Into cryptocurrency In this ecosystem, coins have a history, traced in the immutable blockchains that support their economy. The only exception, in a certain sense, is cryptocurrency freshly generated thanks to the computing power of its owner. So it seems that North Korean hackers have started adopting a new trick to launder the coins they steal from their victims around the world: paying for their dirty, stolen coins to services that allow them to mine new ones innocent.
Today, cybersecurity firm Mandiant released a report on a prolific North Korean state-sponsored hacking group it now calls APT43, sometimes known as Kimsuky and Thallium. The group, whose activities suggest its members work in service of North Korea’s General Reconnaissance Office spy agency, has focused primarily on espionage, hacking think tanks, academics and private companies from the United States to Europe, South Korea and Japan. at least 2018, primarily with phishing campaigns designed to harvest victims’ credentials and install malware on their machines.
Like many North Korean hacker groups, APT43 also stays away from profit-driven cybercrime, according to Mandiant, stealing any cryptocurrencies that could enrich the North Korean regime or even just fund the hackers’ own operations. hackers.
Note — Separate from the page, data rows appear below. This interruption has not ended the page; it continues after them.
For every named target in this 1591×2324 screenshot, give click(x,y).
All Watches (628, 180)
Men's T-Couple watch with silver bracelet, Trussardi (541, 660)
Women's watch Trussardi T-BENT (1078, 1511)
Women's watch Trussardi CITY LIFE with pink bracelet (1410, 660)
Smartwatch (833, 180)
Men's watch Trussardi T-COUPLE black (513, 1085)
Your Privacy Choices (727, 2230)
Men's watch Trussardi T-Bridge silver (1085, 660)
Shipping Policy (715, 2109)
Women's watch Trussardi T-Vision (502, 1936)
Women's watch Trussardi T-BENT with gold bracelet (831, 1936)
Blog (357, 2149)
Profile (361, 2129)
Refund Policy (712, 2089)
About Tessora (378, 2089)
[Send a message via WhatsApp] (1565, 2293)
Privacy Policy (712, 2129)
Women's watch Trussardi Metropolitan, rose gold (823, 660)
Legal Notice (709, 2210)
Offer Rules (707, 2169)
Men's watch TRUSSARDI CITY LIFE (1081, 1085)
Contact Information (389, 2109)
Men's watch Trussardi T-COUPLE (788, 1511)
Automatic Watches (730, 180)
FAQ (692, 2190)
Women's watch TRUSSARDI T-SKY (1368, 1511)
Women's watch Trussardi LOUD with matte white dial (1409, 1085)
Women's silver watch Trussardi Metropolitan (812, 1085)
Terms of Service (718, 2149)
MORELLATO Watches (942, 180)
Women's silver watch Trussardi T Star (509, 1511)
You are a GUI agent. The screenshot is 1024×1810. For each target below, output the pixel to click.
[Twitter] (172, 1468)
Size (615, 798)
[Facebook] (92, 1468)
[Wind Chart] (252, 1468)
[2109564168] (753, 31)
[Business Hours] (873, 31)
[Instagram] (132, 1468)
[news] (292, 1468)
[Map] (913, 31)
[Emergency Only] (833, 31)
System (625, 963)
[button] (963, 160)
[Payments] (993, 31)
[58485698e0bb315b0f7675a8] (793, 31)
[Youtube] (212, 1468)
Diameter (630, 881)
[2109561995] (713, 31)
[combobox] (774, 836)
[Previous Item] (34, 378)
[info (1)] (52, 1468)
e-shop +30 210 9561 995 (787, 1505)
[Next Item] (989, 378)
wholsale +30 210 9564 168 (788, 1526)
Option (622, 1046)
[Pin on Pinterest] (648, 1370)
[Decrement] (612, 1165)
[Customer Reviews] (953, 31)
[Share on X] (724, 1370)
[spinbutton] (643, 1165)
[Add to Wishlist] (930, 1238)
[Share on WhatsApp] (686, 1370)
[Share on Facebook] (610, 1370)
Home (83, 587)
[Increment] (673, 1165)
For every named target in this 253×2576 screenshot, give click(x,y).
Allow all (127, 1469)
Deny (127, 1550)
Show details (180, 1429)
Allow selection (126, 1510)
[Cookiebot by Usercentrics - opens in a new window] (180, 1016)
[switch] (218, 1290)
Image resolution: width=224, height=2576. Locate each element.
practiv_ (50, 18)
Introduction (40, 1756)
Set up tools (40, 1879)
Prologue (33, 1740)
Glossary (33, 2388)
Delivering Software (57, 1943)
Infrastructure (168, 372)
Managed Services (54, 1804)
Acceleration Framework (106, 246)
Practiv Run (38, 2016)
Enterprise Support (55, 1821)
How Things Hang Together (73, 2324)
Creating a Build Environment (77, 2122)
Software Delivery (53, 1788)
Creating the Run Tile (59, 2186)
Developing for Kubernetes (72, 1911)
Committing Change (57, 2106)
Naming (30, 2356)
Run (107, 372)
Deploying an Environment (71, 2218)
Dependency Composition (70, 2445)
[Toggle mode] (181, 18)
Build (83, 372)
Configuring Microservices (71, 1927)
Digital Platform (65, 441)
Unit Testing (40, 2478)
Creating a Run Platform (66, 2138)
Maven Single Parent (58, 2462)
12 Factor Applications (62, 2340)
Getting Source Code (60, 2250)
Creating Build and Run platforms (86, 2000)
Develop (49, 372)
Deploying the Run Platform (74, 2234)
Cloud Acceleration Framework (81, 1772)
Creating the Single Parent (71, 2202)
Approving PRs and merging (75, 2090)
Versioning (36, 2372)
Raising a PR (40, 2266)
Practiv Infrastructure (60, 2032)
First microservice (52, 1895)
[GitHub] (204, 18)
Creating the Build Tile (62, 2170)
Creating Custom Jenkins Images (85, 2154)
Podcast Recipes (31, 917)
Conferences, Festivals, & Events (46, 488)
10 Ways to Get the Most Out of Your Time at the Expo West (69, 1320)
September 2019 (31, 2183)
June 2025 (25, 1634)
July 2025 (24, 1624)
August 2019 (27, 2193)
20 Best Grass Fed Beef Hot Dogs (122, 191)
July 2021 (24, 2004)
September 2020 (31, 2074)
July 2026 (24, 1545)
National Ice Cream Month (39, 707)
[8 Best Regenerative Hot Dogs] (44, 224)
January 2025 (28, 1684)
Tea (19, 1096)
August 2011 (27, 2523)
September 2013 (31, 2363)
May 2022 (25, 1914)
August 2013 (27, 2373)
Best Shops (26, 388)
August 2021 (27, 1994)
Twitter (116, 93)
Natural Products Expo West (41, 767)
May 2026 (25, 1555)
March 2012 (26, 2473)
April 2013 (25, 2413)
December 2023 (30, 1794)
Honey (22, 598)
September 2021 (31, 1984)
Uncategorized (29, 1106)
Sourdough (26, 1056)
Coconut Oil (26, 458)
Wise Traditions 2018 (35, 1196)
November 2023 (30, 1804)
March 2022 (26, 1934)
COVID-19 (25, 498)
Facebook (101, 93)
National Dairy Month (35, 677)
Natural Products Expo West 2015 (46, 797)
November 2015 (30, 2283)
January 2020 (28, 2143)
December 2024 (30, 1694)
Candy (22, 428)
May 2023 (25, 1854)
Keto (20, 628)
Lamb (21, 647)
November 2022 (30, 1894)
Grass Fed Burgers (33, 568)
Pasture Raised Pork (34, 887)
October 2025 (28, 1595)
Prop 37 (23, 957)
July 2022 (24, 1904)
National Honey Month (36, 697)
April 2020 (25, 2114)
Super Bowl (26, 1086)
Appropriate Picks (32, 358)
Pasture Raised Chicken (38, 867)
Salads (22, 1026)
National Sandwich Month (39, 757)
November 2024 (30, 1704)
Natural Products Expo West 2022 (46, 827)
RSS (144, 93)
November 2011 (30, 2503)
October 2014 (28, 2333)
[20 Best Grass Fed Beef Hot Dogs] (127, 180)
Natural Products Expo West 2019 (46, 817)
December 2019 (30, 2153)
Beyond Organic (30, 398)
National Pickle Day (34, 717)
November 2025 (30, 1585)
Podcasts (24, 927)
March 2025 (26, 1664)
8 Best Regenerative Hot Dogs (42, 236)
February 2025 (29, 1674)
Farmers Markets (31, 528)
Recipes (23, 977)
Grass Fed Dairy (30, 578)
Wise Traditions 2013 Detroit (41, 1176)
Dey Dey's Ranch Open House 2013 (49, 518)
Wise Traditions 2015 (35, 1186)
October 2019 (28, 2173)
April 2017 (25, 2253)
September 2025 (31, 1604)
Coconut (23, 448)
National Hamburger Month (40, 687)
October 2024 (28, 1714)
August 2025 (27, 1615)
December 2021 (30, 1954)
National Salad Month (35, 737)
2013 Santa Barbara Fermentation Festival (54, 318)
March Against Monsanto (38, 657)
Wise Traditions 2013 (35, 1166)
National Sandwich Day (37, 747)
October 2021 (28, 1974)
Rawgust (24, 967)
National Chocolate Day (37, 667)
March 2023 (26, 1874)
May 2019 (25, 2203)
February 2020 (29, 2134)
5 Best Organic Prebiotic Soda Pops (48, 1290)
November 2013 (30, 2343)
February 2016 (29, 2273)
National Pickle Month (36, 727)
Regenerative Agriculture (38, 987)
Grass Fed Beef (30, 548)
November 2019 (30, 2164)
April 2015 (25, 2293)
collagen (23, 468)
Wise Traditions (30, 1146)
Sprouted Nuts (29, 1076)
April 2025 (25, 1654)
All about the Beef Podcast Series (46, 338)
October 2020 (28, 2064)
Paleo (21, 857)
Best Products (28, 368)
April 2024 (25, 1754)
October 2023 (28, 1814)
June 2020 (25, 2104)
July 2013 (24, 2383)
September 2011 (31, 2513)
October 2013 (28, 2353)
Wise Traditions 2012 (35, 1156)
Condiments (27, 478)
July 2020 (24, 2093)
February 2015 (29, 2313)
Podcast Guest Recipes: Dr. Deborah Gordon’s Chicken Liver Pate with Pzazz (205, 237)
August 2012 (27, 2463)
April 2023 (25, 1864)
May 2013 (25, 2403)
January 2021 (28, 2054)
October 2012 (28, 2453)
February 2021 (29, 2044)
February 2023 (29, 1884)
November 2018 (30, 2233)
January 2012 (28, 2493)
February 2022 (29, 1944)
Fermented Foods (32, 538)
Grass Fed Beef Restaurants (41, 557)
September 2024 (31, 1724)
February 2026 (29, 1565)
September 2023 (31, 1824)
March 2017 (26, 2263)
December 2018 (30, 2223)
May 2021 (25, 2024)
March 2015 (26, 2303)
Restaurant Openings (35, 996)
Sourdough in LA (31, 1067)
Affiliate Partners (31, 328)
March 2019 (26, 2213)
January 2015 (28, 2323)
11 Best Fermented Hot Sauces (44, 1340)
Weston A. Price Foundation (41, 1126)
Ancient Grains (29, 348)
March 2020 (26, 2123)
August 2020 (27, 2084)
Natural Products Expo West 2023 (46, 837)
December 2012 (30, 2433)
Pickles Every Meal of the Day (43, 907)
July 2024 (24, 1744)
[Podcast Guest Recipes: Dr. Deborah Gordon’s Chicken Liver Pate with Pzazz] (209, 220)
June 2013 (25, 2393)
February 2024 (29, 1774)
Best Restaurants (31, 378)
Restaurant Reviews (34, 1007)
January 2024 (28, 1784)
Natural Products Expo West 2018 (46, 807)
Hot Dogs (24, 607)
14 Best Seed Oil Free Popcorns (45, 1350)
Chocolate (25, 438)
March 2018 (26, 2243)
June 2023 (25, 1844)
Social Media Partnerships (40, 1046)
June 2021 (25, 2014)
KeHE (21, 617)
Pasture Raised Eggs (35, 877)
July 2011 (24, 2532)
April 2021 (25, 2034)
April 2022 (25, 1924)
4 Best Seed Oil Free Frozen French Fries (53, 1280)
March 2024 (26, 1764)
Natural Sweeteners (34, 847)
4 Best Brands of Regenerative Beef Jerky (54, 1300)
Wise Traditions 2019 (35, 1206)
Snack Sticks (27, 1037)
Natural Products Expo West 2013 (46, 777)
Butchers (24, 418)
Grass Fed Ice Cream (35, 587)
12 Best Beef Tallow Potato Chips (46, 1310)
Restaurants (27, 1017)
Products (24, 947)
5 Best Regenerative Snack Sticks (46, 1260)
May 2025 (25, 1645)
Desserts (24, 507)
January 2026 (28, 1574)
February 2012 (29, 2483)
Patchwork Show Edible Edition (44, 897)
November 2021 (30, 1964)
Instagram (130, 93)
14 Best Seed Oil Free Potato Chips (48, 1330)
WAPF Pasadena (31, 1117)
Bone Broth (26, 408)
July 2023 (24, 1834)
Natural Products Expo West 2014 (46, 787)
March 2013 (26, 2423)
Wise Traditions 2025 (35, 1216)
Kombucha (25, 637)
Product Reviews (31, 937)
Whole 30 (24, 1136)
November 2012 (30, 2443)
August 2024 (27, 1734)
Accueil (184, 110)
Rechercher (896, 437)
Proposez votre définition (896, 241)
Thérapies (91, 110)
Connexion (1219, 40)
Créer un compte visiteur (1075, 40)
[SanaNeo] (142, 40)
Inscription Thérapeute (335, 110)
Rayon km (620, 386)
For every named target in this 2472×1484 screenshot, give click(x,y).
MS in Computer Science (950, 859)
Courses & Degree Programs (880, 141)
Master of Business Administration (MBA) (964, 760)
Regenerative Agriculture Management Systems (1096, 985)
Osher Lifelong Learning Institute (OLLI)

And as regulators around the world have tightened their grip on the exchanges and laundering services that thieves and hackers use to cash in criminally tainted coins, APT43 appears to be trying a new method to cash in the funds it steals all by preventing them from being seized or frozen: It funnels stolen cryptocurrency into “hash services” that allow anyone to rent time on the computers used to mine cryptocurrency, thereby harvesting newly mined coins which have no apparent connection to criminal activity.
This mining trick allows APT43 to take advantage of the fact that cryptocurrency is relatively easy to steal while avoiding the forensic trail of evidence it leaves on blockchains, which can make it difficult for thieves to cash out. “It breaks the chain,” says Joe Dobson, threat intelligence analyst at Mandiant. “It’s like a bank robber stealing money from a safe, then going to a gold miner and paying the miner with the stolen money. Everyone is looking for money while the bank robber walks around with fresh, newly mined gold.
Mandiant claims to have started seeing signs of APT43’s mining-based laundry technique in August 2022. Since then, tens of thousands of dollars of crypto have been pumped into hashing services, services like NiceHash and Hashing24, which allow anyone to buy and sell computing power. to calculate the mathematical strings called “hashes” that are needed to mine most cryptocurrencies, from what it considers APT43 crypto wallets. Mandiant says it has also seen similar amounts flow into APT43 wallets from mining “pools,” services that allow miners to contribute their hash resources to a group that pays a cut of any cryptocurrency the group collectively mines. . (Mandiant declined to name the hashing services or mining pools in which APT43 participated.)
In theory, payouts from these pools should be clean, with no connection to APT43’s hackers – that appears, after all, to be the aim of the group’s laundering exercise. But in some cases of operational negligence, Mandiant says it found that funds were nonetheless mixed with cryptocurrencies in wallets that it had previously identified through its years-long tracking of APT43 hacking campaigns.